A5: Absolutely. Supabase’s client can be used in Node.js environments. For Next.js, you can use the @supabase/supabase-js package on the server (with service_role key for protected API routes) and on the client (with anon key). Supabase also provides a dedicated Next.js helper library (@supabase/ssr) that handles cookie‑based sessions for RSC (React Server Components). Similarly, for Nuxt 3, there is the @supabase/nuxt module. Supabase is framework‑agnostic and plays well with SSR.
Q6: What about Supabase and real‑time scalability?

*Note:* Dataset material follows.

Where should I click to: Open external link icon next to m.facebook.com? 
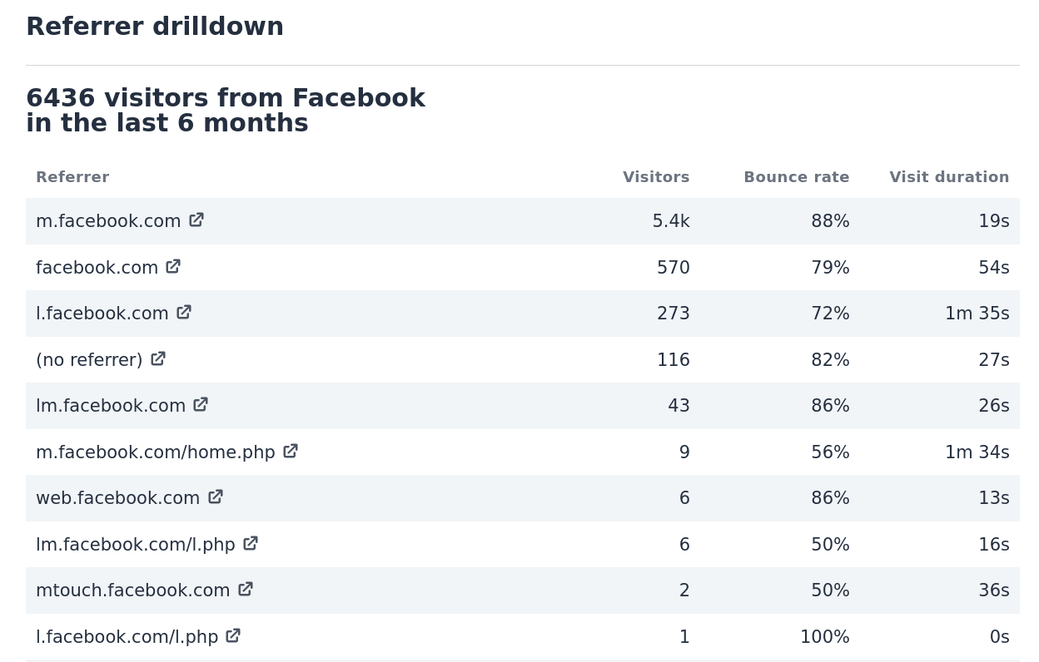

A6: The Realtime engine uses PostgreSQL logical replication, which scales vertically (more powerful DB instance). For very high‑frequency updates (thousands per second), you might need to tune PostgreSQL settings or use a dedicated Realtime server. Supabase’s cloud plan offers dedicated Realtime nodes for Pro and Team plans. In self‑hosted scenarios, you can deploy multiple Realtime instances behind a load balancer. It’s less turnkey than Firebase’s globally distributed real‑time, but for most apps, it’s more than adequate.
Conclusion
Supabase has emerged as the most mature and fully featured open‑source alternative to Firebase. In this tutorial, we covered how to set up a project, implement authentication with email and social providers, enforce rock‑solid security with Row‑Level Security, perform CRUD operations with a flexible client, subscribe to real‑time changes, upload files with storage, and extend your backend with Edge Functions. Throughout, you’ve seen that the key differentiator is the use of PostgreSQL – you get a relational database with joins, views, and SQL functions, while still enjoying the convenience of a managed BaaS. The skills you learn with Supabase are transferable to any SQL‑based backend, and the open‑source nature guarantees that you are never locked into a proprietary ecosystem. Whether you’re building a simple blog, a complex SaaS, or a real‑time chat application, Supabase gives you the tools to move fast without compromising on data integrity or security. Start your next project with Supabase – your database will thank you.